Guerra y crisis alimentaria
Como cada viernes, me dispuse a tomar mi desayuno con una sabrosa marraqueta; sin embargo, la tienda de mi cuadra ya las había distribuido entre mis vecinos madrugadores. Cuando increpé a mi casera reclamando el pan nuestro de cada día, altiva me respondió: ¿no sabes case que hay guerra en Ucrania? Volví a mi casa reflexionando sobre cómo una víctima colateral del conflicto en el Mar Negro puede ser la inocente marraqueta.
Este hecho por supuesto no se compara con el sufrimiento que actualmente vive el pueblo ucraniano. En tan solo dos semanas, más de tres millones de personas, en su mayoría mujeres y niños, han huido de Ucrania; mientras otros dos millones se han convertido en desplazados internos. Las infraestructuras críticas, como las instalaciones sanitarias, el suministro de agua y las escuelas, han sido dañadas o destruidas y los refugiados están llegando a Polonia, Rumanía, Hungría, Eslovaquia y Moldavia prácticamente con lo que llevan puesto.
Simultáneamente a esta crisis humanitaria, en el resto del mundo parece que tendremos que enfrentar otras consecuencias (y nuevos desplazamientos) por el incremento del precio mundial de los alimentos. La región del Mar Negro representa el 28% de las exportaciones mundiales de trigo y el 19% de las exportaciones de maíz. Ucrania es un importante país de producción agrícola y uno de los principales exportadores de aceites vegetales y cereales, y su producción es crucial para alimentar a poblaciones tan lejanas como las de África y Asia, por lo que las interrupciones en el suministro a causa de la guerra y los desplazamientos pueden tener una repercusión significativa en la seguridad alimentaria más allá de la región.
En este contexto, no podemos pasar por alto que Bolivia es altamente dependiente de las importaciones de trigo. De acuerdo con la Asociación Nacional de Productores de Oleaginosas (Anapo), la producción en el país se estimada en unas 700.000 toneladas, llegando a cubrir solo el 40% de la demanda nacional.
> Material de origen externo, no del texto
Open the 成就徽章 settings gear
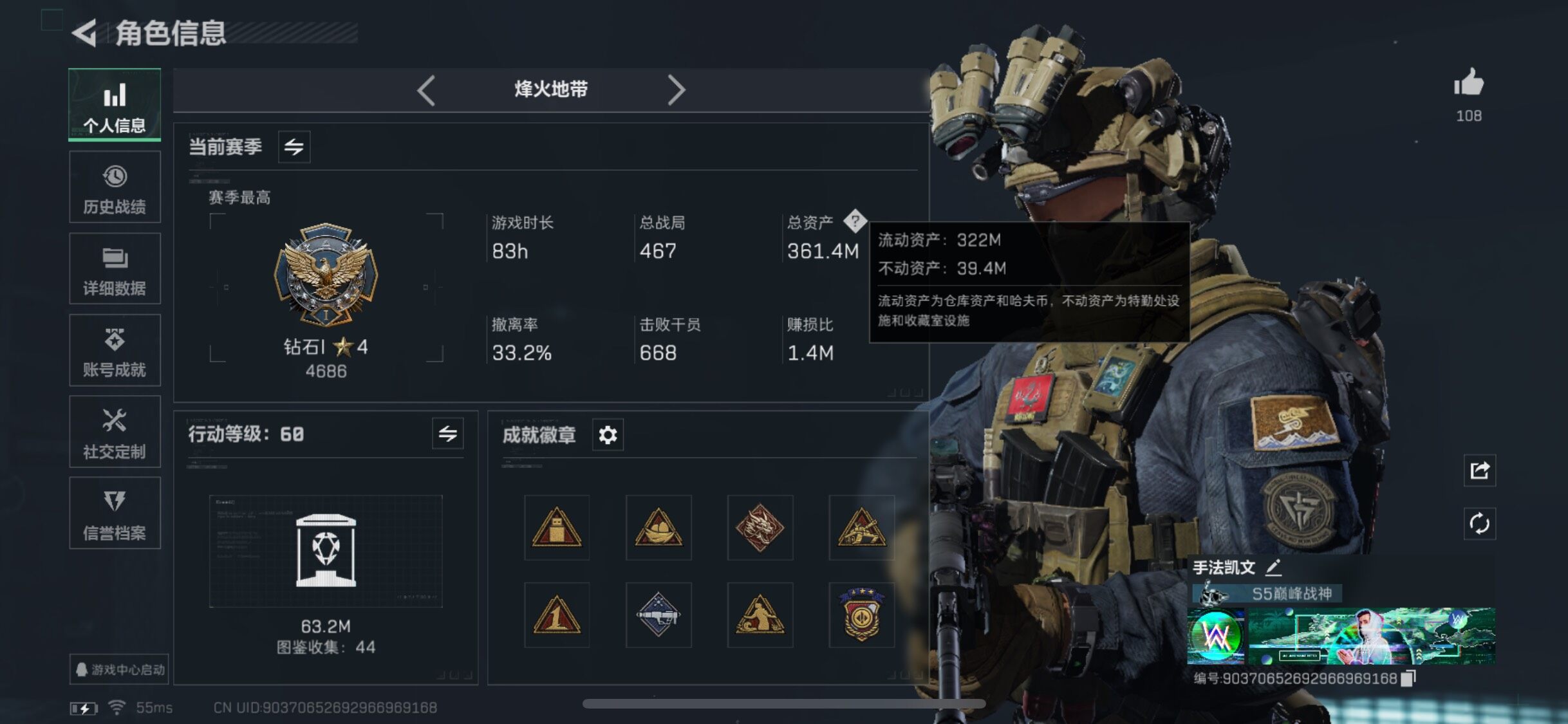The height and width of the screenshot is (724, 1568). (x=608, y=435)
Con esta información, concluyo que la marraqueta no será la única víctima, puesto que seguramente enfrentaremos el alza de precios y escasez de varios otros productos.
Los especialistas identifican cuatro factores para la paralización de la producción de cereales en el territorio en conflicto: dificultad de los agricultores en acceder a fertilizantes y pesticidas; escasez de mano de obra en el campo por las movilizaciones militares; dificultades logísticas para exportar por el Mar Negro, por ser el epicentro marítimo de la guerra y, por último, la enorme incertidumbre económica y política que puede llevar a muchos agricultores a no sembrar.
Y esta crisis se sobrepone a un contexto de aumento de los precios mundiales de la energía, de interrupciones en la cadena de suministros y de una difícil recuperación de la pandemia del COVID-19. Ya la FAO reportaba que su índice de precios de los alimentos está por encima del máximo alcanzado en marzo de 2008, periodo de la última crisis mundial de alimentos, cuando más de 60 países enfrentaron protestas sociales por escasez de alimentos. En el caso específico del trigo, su precio internacional ya duplica el de 2021, y triplica los niveles de precios previos a la pandemia.
¿Se trata pues de una crisis alimentaria inevitable? Según algunos especialistas todavía existen algunos mecanismos que pueden evitarla. Por un lado, la guerra en Ucrania puede terminar pronto y podrían normalizase los flujos de trigo; también cabe la posibilidad de que otros países incrementen a futuro su producción y, en tercer lugar, se debe considerar que muchos países cuentan con reservas de cereales que podrían darles cierta autonomía por un corto tiempo (según dicen hasta mediados de año). Si estos mecanismos se agotan, podemos enfrentar una crisis alimentaria que, en el contexto actual, tendrá consecuencias impredecibles.
Lourdes Montero es cientista social.